Hi everyone! I’m Sean Law and I am the creator of STUMPY: a powerful and scalable Python library for modern time series analysis. STUMPY efficiently computes something called the matrix profile, which can be used for a variety of time series data mining tasks such as:

  • pattern/motif (approximately repeated subsequences within a longer time series) discovery
  • anomaly/novelty (discord) discovery
  • shapelet discovery
  • semantic segmentation
  • density estimation
  • time series chains (temporally ordered set of subsequence patterns)
  • and more …

Whether you are an academic, data scientist, software developer, or time series enthusiast, STUMPY is straightforward to install via conda/pip. Our goal is to allow you to get to your time series insights faster. See documentation for more information.

4 Likes

hi @nickpoorman! I wasn’t aware of the Go Parquet effort, I’m sure that other Go Arrow developers would be interested (we can discuss further in a new topic on here, or on dev@arrow.apache.org)

2 Likes

Hi, I’m Hani Safadi. I’m a researcher and educator teaching Java and Python to business school students. I am interested in studying open-source organizing. I’m also a developer leading the Open Data Innovation Project, a visual text analytics web platform.

1 Like

Hi, I’m Samuel.

Great with a place for tool developers to discuss!

I did my PhD at pharmb.io working on improving reproducibility of early drug discovery, especially using scientific workflow systems. During this process, I developed a few libraries I’m trying to maintain today (with wildly varying success at that):

  • SciLuigi - A wrapper around Luigi to add named inputs/outputs to allow defining the dependency DAG in one place separate from tasks (hadn’t had time to update in a while)
  • SciPipe - A Go based scientific workflow library with 0 dependencies, based on flow-based programming ideas. Was needed since none of the tools we tried at the time had dynamic scheduling comibined with unlimited nesting of parameter sweeps.
  • RDFIO - Semantic MediaWiki plugin for importing RDF datasets into MediaWiki/SMW. More for “really small data” use cases.

These days I’m working as a consultant in AI/ML at Savantic AB in Stockholm, while doing the occasional software / web dev project through our own company RIL Partner AB.

I’m trying hard to find more time to maintain these libraries though as I have various personal projects I would like to pursue using them.

1 Like

Hello good people, I’m Philippe Nguyen, somewhere between data scientist and software engineer at L2F in Lausanne, Switzerland.
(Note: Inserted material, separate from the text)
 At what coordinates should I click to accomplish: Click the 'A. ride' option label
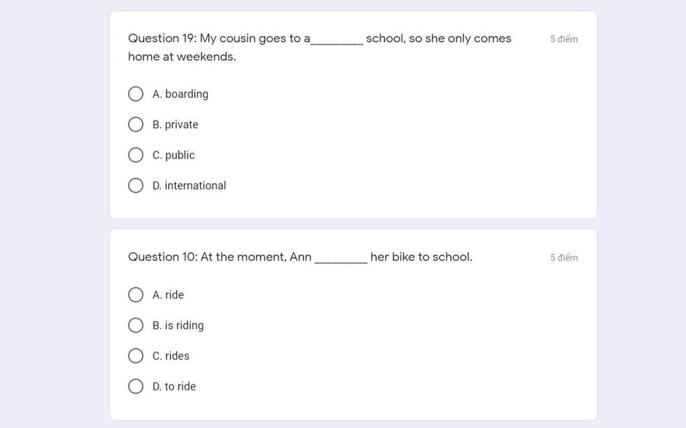coord(168,295)
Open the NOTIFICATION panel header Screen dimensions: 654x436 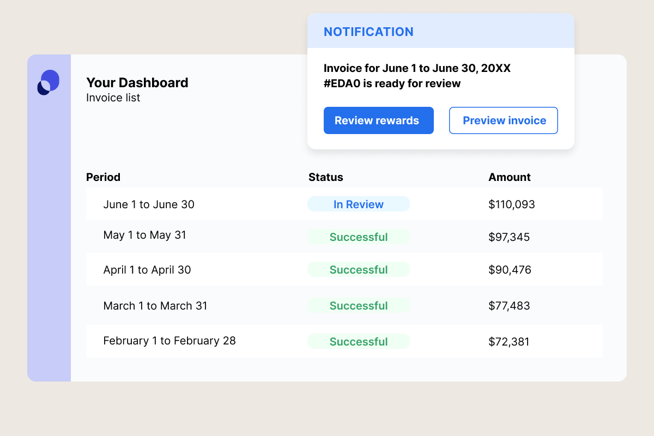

I worked on developing Giotto, a collection open-source Python libraries like:

I’m also contributing to Nixpkgs, a collection of packages for Nix language (including the declarative operating system NixOS).

2 Likes

Hi, I’m Max.

I am a PhD student at KTH Royal Institute of Technology in Stockholm, Sweden. I mainly work on arcon, a streaming-first analytics engine in Rust. I do also contribute to kompact, a hybrid actor + component model framework that our research group utilises for arcon.

2 Likes

Hello, my name is Leslie and I’m a technical writer in the IaaS space (Linode). I’m looking to learn more about Data Science both for personal projects and to be able to write more about it. Linode’s docs are open source and I contribute there everyday.

1 Like

Hey all! My name is Michael Chow and I’m working on a data analysis library called siuba.

Some key points on siuba:

  • It’s a port of dplyr (and tidyverse packages) to python
  • It draws inspiration from the package Ibis
  • a difference between it and other dplyr ports is that it has functionality to speed up grouped operations.

I’m taking a sabbatical through 2020 to focus on open source tools, and co-directing at the non-profit Code for Philly–so am excited to connect with other people working on data science tools!

1 Like

I’m Holden :slight_smile: I’ve mostly worked on Apache Spark (with some detours into Apache Beam). I’m currently exploring the wonderful world of non-Spark distributed data processing tools in my free time.

3 Likes

Hey all! Thanks Wes for setting this up, I think it’s long overdo.

I work at Quansight and am working on a library for writing domain specific languages in Python and translating/evaluating them with pattern matching, using type annotations to also support static analysis with Mypy. It’s called metadsl.

3 Likes

Hey everyone! Congrats Wes it looks a great initiative!

My name is Ivan, I am working at Quansight. and in the last years, as part of my work at Quansight, I did some few contributions to some projects like Jupyter, PyTorch and Ibis-framework.

Also I am contributing as reviewer in the PyOpenSci project.

I love topics related to Open Science so I am very excited to be here :slight_smile:

3 Likes

Hi All. I am Bargava and I run a startup focused on helping small retailers do experimentation (a/b testing) better.

This is based on two open source packages that am developing:
PyBandit and Recoflow.

I spend my time between Bangalore and Austin.

2 Likes

Hello, everyone! My name is Paige Bailey, and I’m a product manager in Research & Machine Intelligence at Google.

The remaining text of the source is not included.